• **EXERCISE DETAILS**
Your answer should be the complete set of entries, transcribed exactly.

• **SOURCE DATA**
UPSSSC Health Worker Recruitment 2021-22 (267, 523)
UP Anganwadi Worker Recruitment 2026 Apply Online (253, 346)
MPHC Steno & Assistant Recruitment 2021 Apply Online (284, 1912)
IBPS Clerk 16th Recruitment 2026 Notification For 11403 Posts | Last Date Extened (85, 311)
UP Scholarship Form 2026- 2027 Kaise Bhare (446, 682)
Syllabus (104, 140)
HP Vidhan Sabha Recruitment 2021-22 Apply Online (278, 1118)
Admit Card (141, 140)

• **SOLVED EXERCISE**
UPSSSC Health Worker Recruitment 2021-22 (267, 523)
UP Anganwadi Worker Recruitment 2026 Apply Online (253, 346)
MPHC Steno & Assistant Recruitment 2021 Apply Online (284, 1912)
IBPS Clerk 16th Recruitment 2026 Notification For 11403 Posts | Last Date Extened (85, 311)
UP Scholarship Form 2026- 2027 Kaise Bhare (446, 682)
Syllabus (104, 140)
HP Vidhan Sabha Recruitment 2021-22 Apply Online (278, 1118)
Admit Card (141, 140)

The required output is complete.